125 ans depuis la naissance de Leo Haas, artiste de talent qui a connu l’horreur nazie et l’idéologie communiste

Lithographie de Leo Haas tirée du livre 'Douze lithographies originales des camps de concentration allemands'

Il y a 125 ans, le peintre et caricaturiste Leo Haas naissait à Opava, en Moravie-Silésie. Son parcours incarne à merveille l’histoire de l’Europe centrale au XXe siècle : après avoir survécu aux camps de concentration nazis, il devient un propagateur du régime communiste, et il finit par s’installer à Berlin-Est. Aujourd’hui, ses dessins témoignent des horreurs du nazisme, mais montrent également avec quelle facilité le talent peut être détourné par le pouvoir.

Leo Haas | Photo: ČT

Leo Haas naît en 1901 à Opava, une petite ville de Moravie-Silésie qui fait alors partie de l’Autriche-Hongrie. Enfant, il fait déjà preuve d’un grand talent artistique, ce qui lui ouvre ensuite les porte de l’Académie des beaux-arts de Karlsruhe avant de le conduire à Berlin, où il étudie auprès d’Emil Orlik et se fait bientôt une place sur la scène artistique.

Dans les années 1920, il travaille également à Vienne, où il est dessinateur de caricatures pour les journaux. De retour à Opava, il ouvre un atelier et épouse la portraitiste Sophie Hermann. Comme celles de Max Liebermann ou de Käthe Kollwitz, ses œuvres se réclament de l’expressionisme.

Carnet de croquis de Leo Haase datant de 1922

La montée du nazisme et « l’art dégénéré »

Les dessins de Leo Haas | Photo: ČT

Après 1933, la situation se dégrade rapidement pour les artistes juifs en Allemagne et dans les Pays tchèques. Les œuvres de Leo Haas sont qualifiées de « dégénérées », et l’artiste est accusé de « bolchévisme culturel ». Après les pogroms anti-juifs, il part pour Ostrava, mais il n’échappe pas pour autant aux mesures répressives.

En 1939, il est déporté pour travaux forcés à Nisko, en Pologne, où il dessine en secret la vie des prisonniers du camp de travail. Ces dessins font aujourd’hui partie des témoignages les plus précieux sur l’existence de ce camp.

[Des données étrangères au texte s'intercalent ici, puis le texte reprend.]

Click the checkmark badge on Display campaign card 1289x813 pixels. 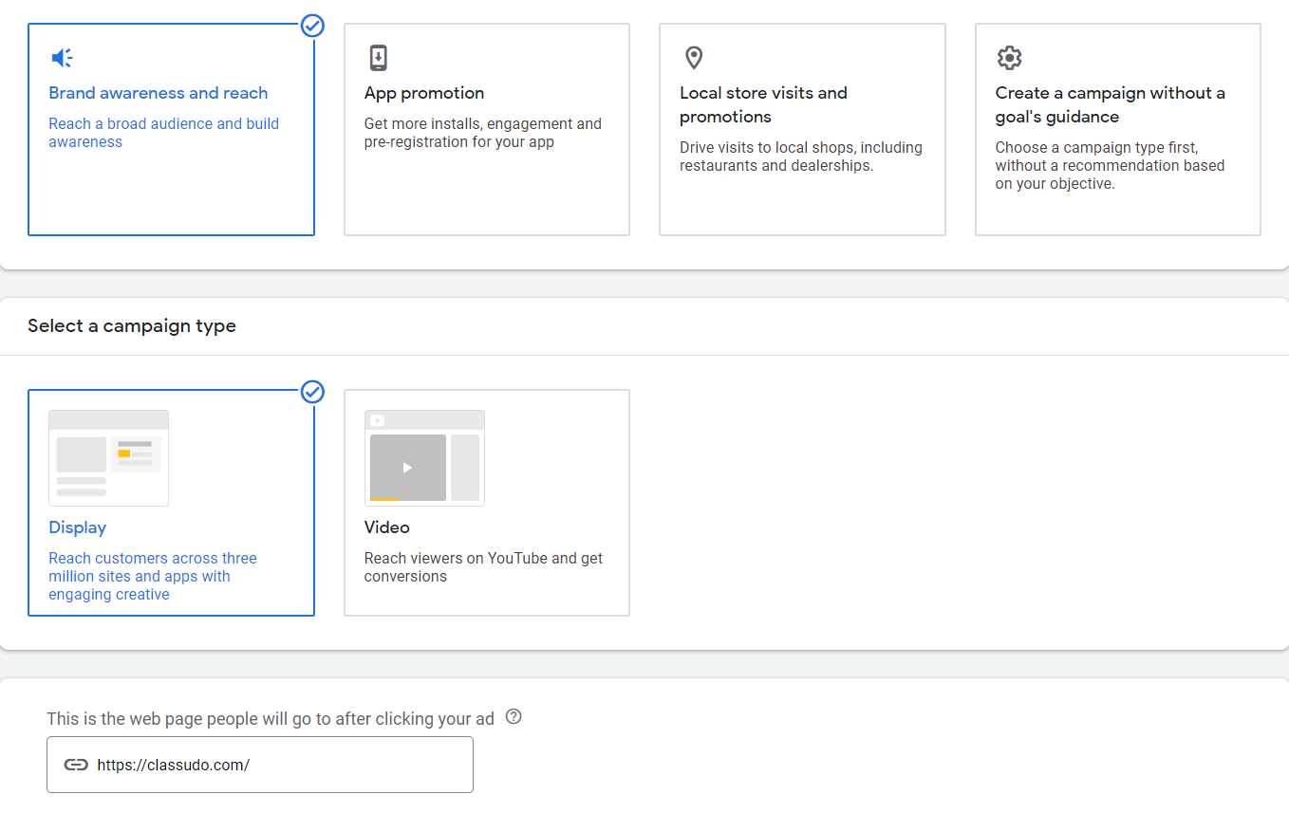pos(312,392)
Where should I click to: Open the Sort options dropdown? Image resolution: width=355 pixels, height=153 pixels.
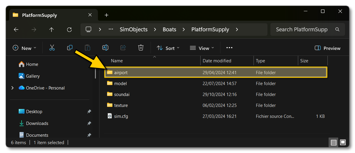point(168,48)
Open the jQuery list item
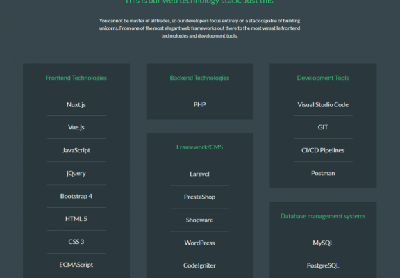The width and height of the screenshot is (400, 278). (x=76, y=173)
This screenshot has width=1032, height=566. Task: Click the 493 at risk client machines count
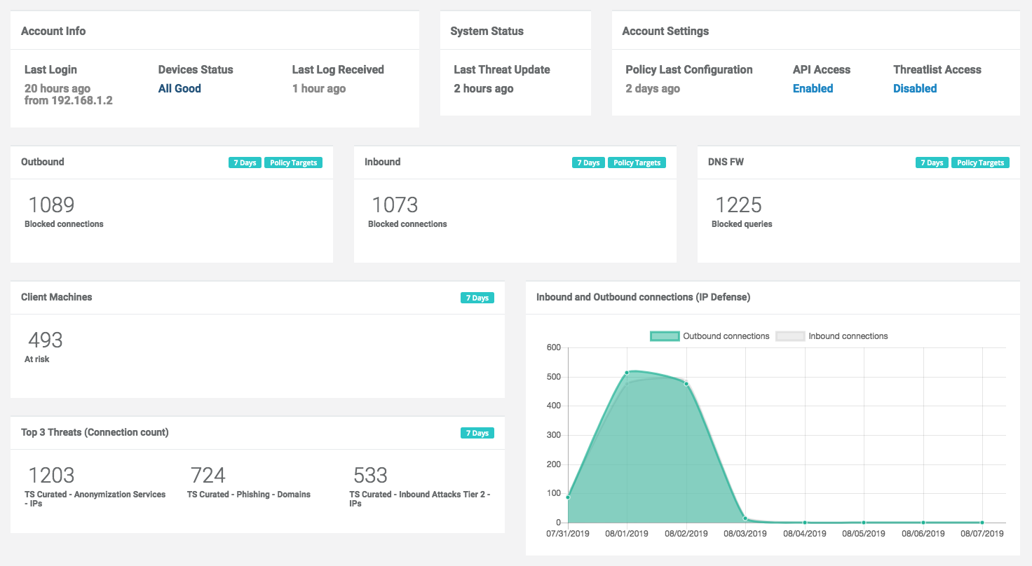[x=46, y=340]
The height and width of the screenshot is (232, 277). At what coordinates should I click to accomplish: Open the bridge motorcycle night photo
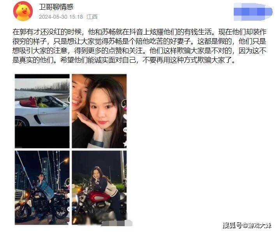(42, 188)
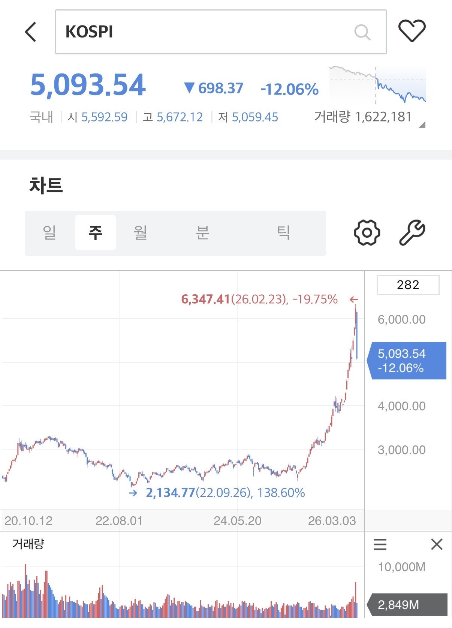This screenshot has height=628, width=452.
Task: Click the KOSPI search input field
Action: pos(221,32)
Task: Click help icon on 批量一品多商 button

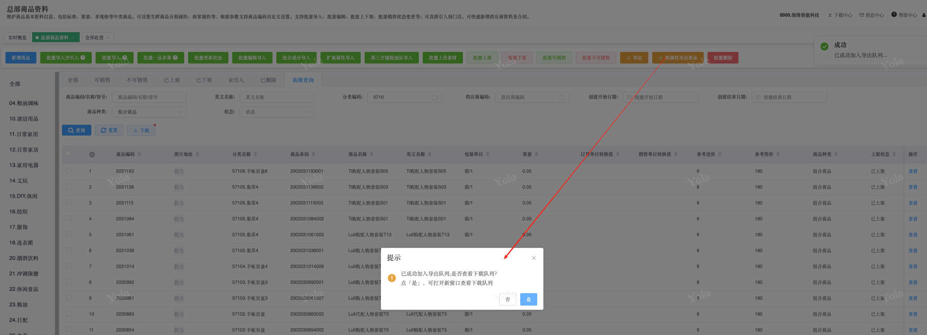Action: pos(175,58)
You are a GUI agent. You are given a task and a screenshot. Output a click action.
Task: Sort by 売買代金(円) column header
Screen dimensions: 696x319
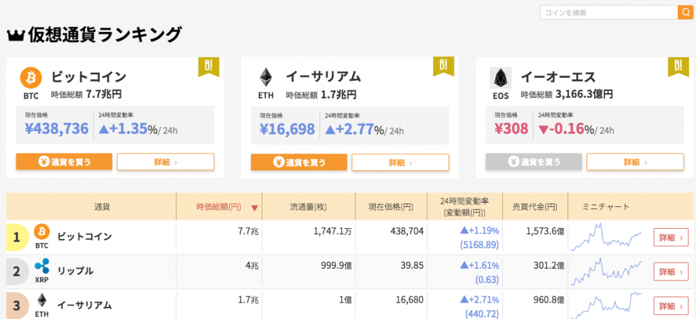(x=535, y=206)
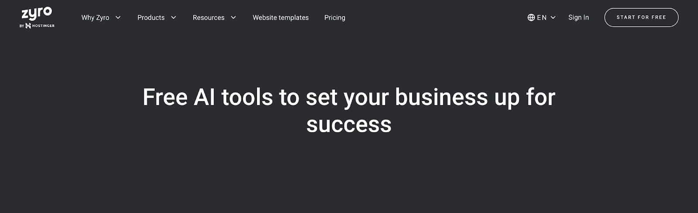Click the Sign In link

(578, 17)
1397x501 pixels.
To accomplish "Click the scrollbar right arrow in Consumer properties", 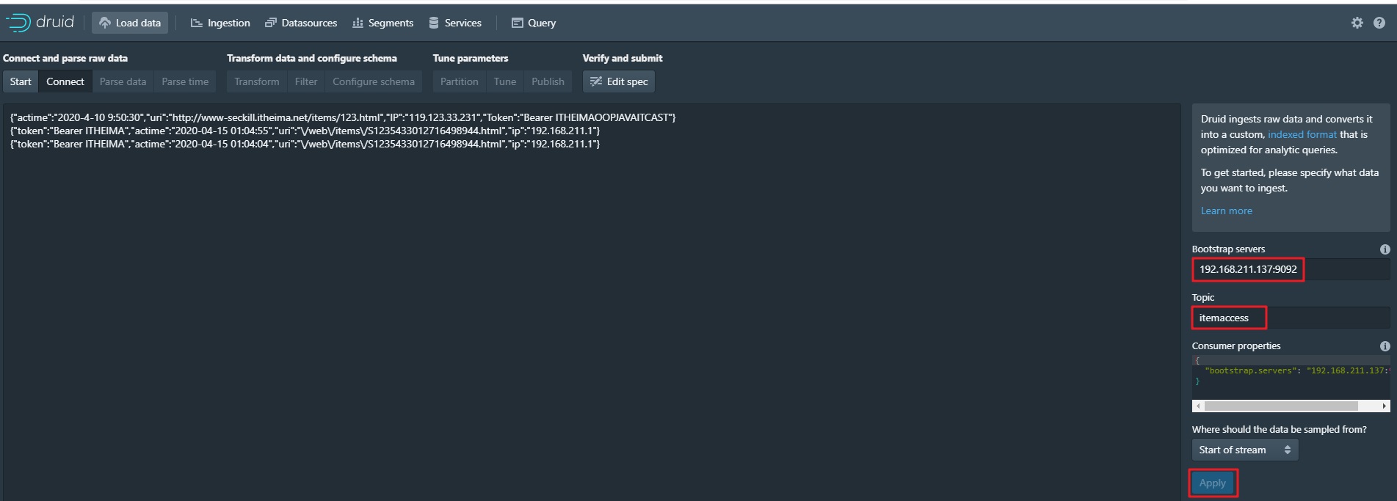I will coord(1385,406).
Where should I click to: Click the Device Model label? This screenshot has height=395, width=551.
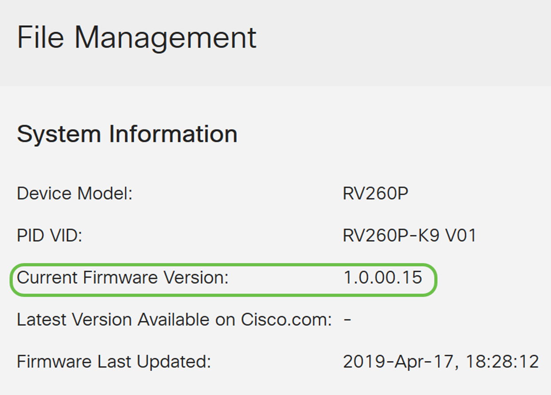click(75, 194)
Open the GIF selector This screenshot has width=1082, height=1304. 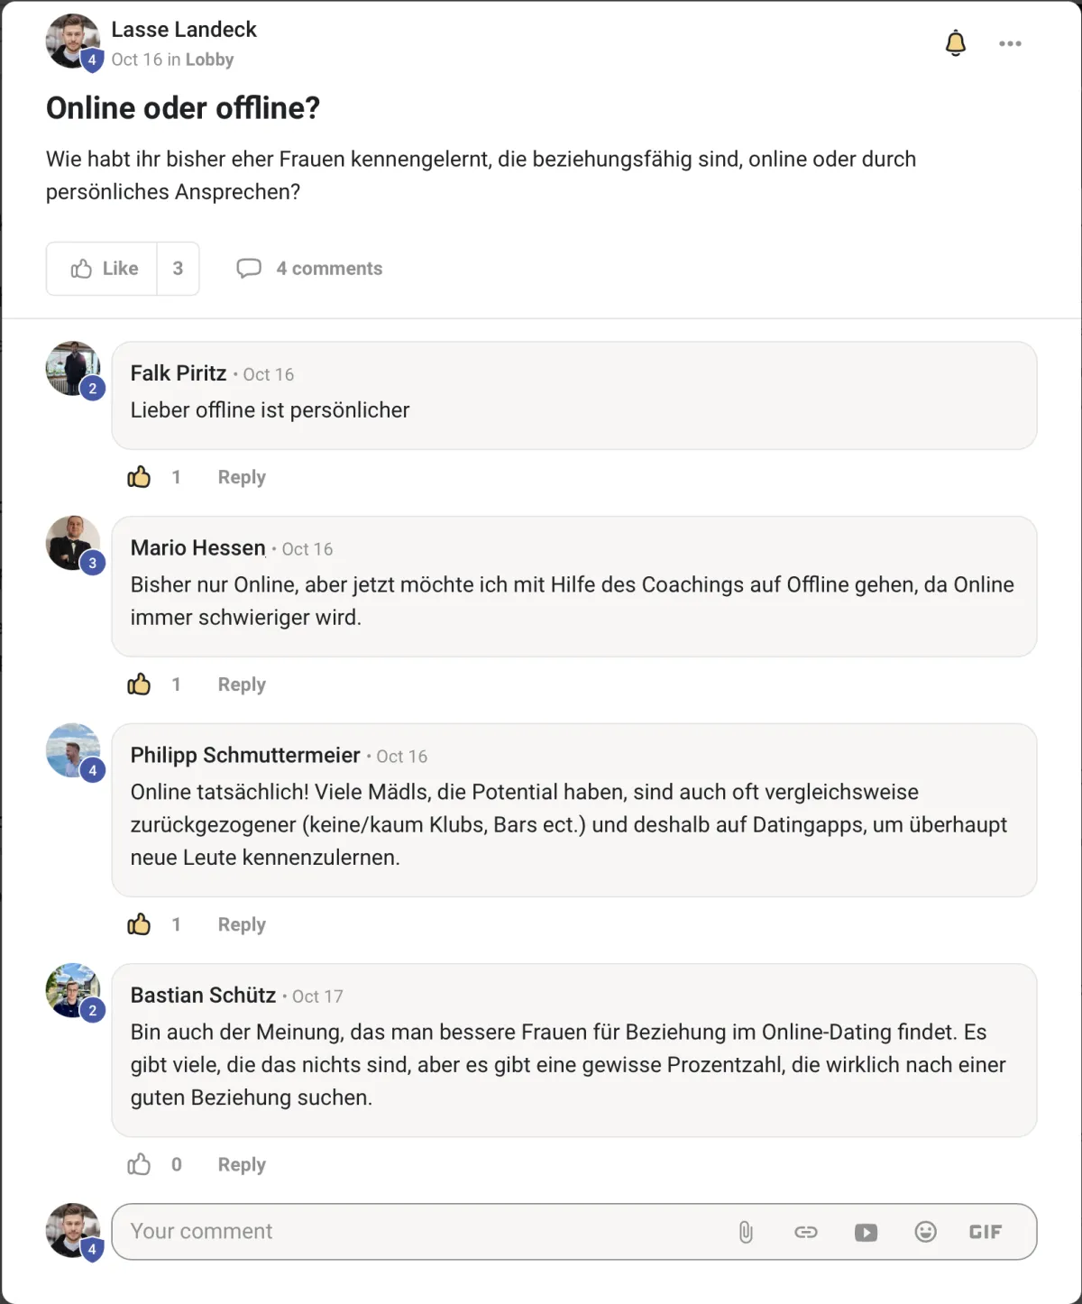pos(985,1232)
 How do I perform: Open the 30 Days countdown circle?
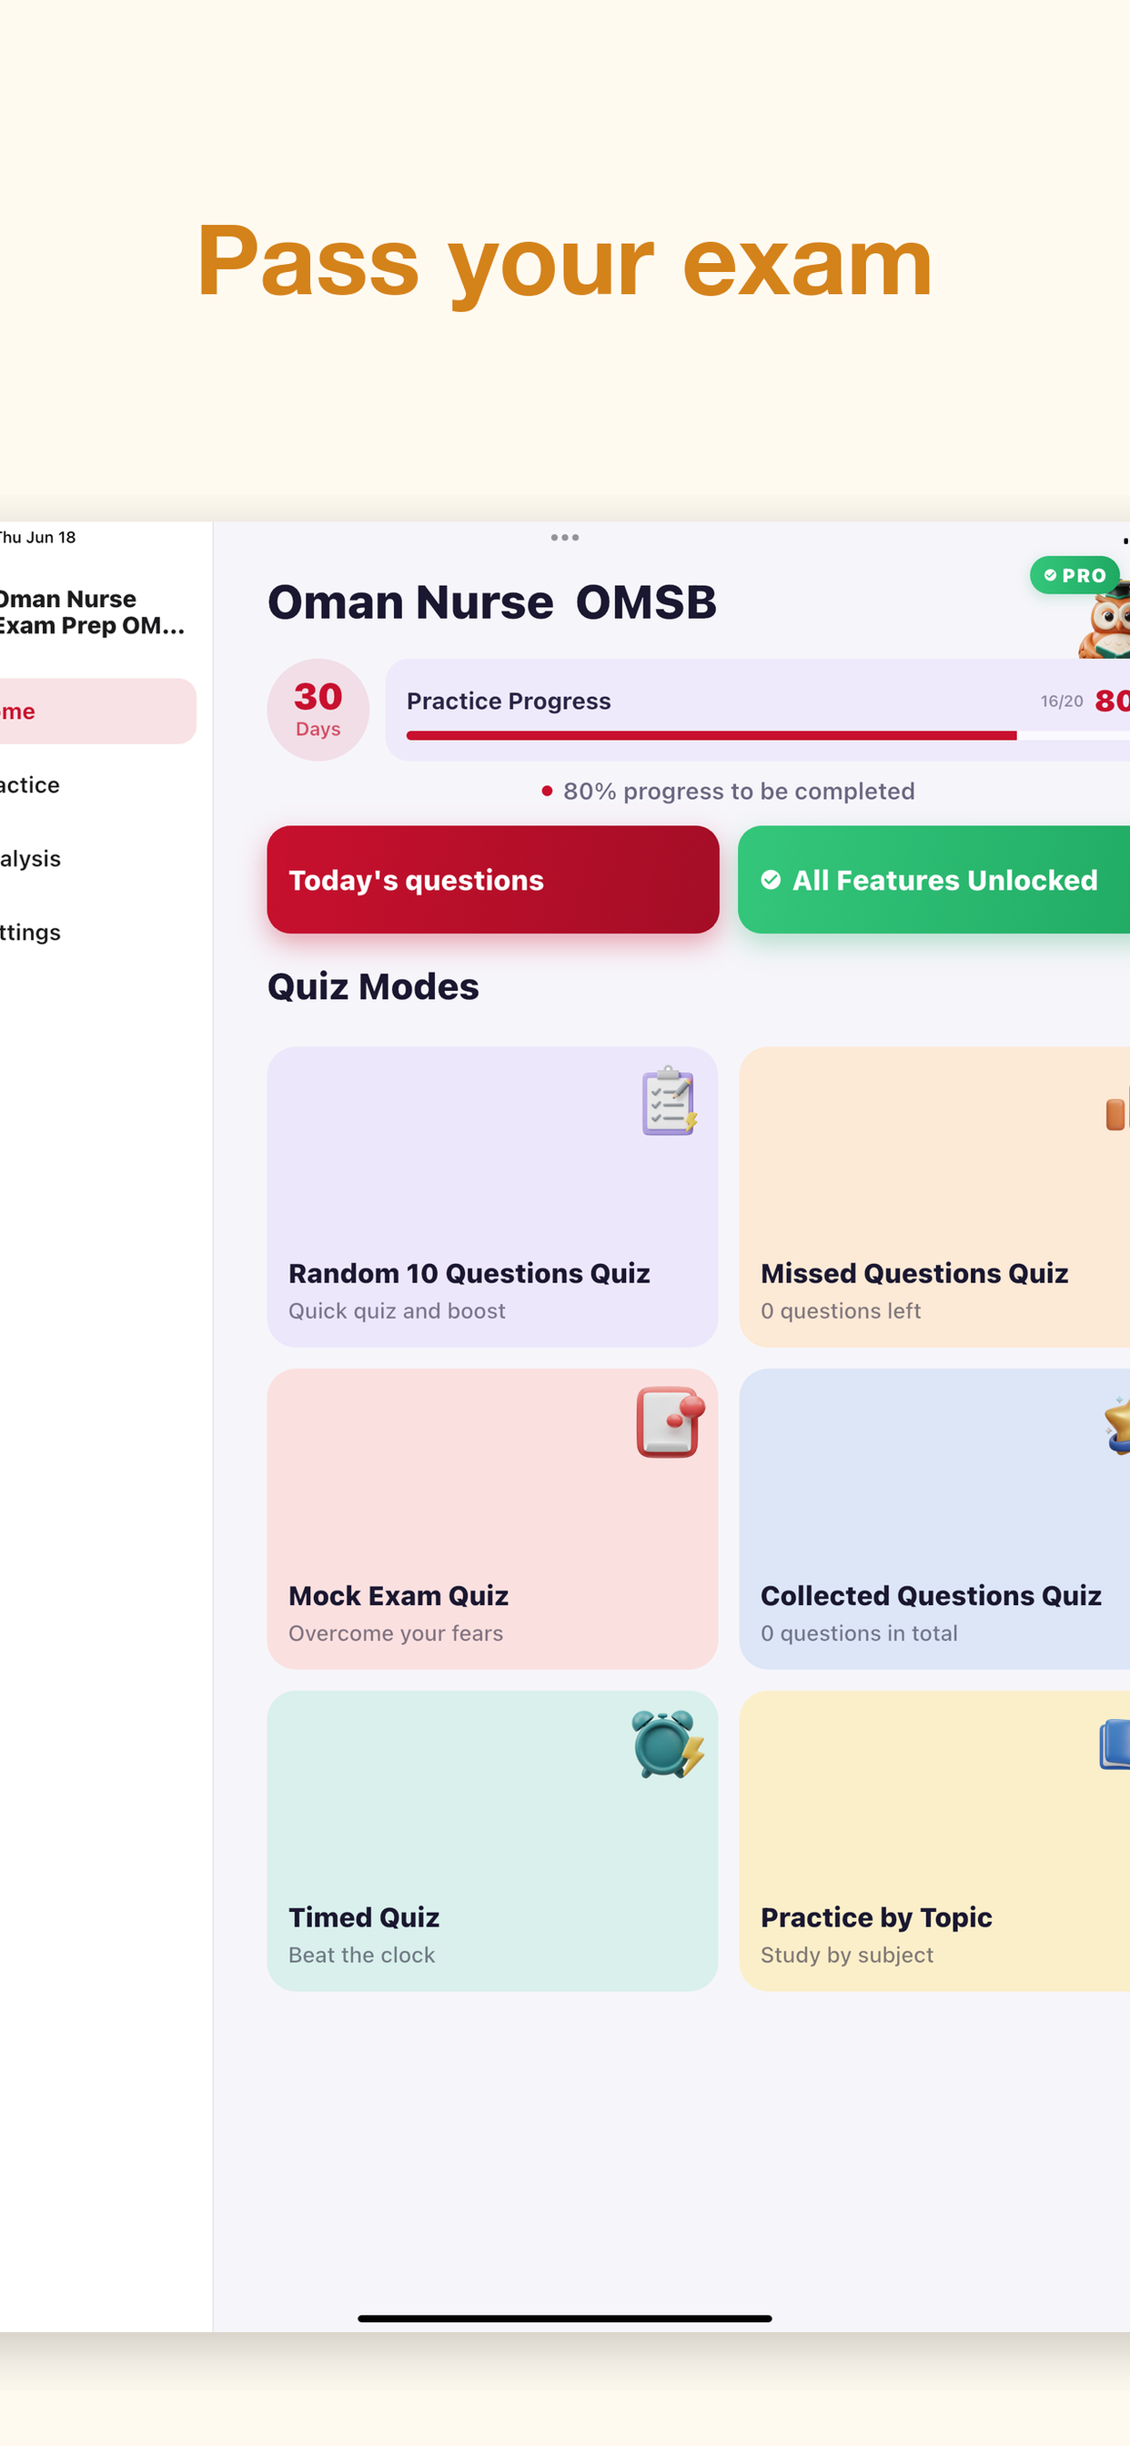(318, 710)
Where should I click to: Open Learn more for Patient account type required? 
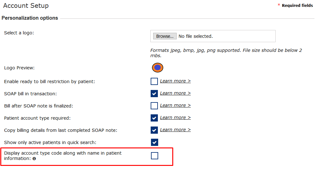[x=175, y=117]
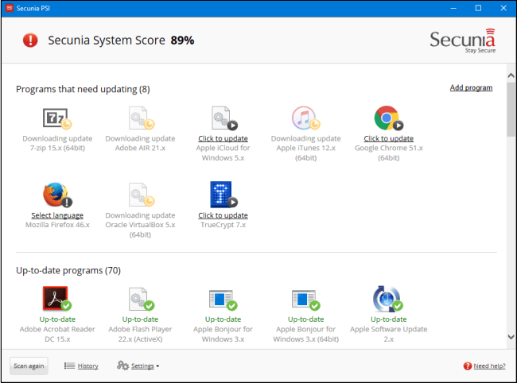Viewport: 517px width, 383px height.
Task: Click to update Google Chrome 51.x
Action: [x=388, y=138]
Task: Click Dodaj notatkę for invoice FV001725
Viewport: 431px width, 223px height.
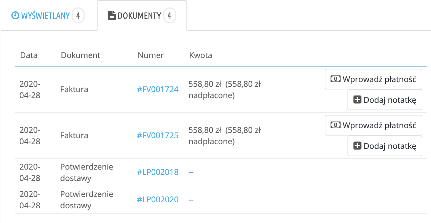Action: [x=385, y=146]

Les dessins de Leo Haas | Photo: ČT

Terezín, Auschwitz et faux billets

Les dessins de Leo Haas | Photo: ČT

En 1942, Leo Haas est arrêté puis déporté au ghetto de Terezín. Son talent lui permet d’y travailler au service du dessin technique, où il est en mesure de dessiner et même de donner des cours de dessin aux enfants. Les dessins qu’il a faits à Terezín dépeignent la vie quotidienne des prisonniers avec une grande sensibilité.

Les dessins de Leo Haas | Photo: ČT

En 1944, il est accusé de « propagation de la terreur » et déporté à Auschwitz. Là-bas, il réalise des croquis techniques pour le médecin nazi Josef Mengele. Par la suite, il est transféré à Sachsenhausen, où il se retrouve dans un groupe de prisonniers contraints de contrefaire des billets de banque britanniques pour l’opération nazie Bernhard. Il est libéré en 1945.

Communiste convaincu et propagateur

Leo Haas | Photo: Gepam/Plone Foundation

Après la guerre, il revient à Terezín et y retrouve les dessins qu’il y avait cachés ; néanmoins, il apprend aussi que la grande majorité des membres de sa famille n’a pas survécu. Dans le contexte de radicalisation qui caractérise l’après-guerre, il adhère au parti communiste, estimant que c’est la seule force capable d’empêcher le retour du fascisme.

Il devient alors l’un des dessinateurs les plus notables de la propagande communiste. Ses caricatures publiées dans le journal Rudé právo et le magazine satirique Dikobraz dépeignent l’Occident comme un monde agressif, raciste et corrompu. Le régime tire parti de son style unique ; néanmoins, paradoxalement, étant juif, il se retrouve à nouveau menacé à l’époque des purges staliniennes.

Une illustration de Leo Haas dans le magazine humoristique Dikobraz | Photo repro: Dikobraz,  ročník III,  číslo 4,  21. ledna,  1947

Départ pour Berlin et dernière visite à Opava

Après la mort de sa deuxième épouse, en 1955, il part pour Berlin-Est, où il travaille pour le journal Neues Deutschland, le magazine satirique Eulenspiegel et la télévision. Ses œuvres sont exposées en Europe, aux Etats-Unis et en Israël.

En 1981, il revient à Opava pour une exposition qu’il clôture par un geste qui en dit long sur lui : il fait don de ses dessins à sa ville natale. Leo Haas meurt à Berlin en 1983.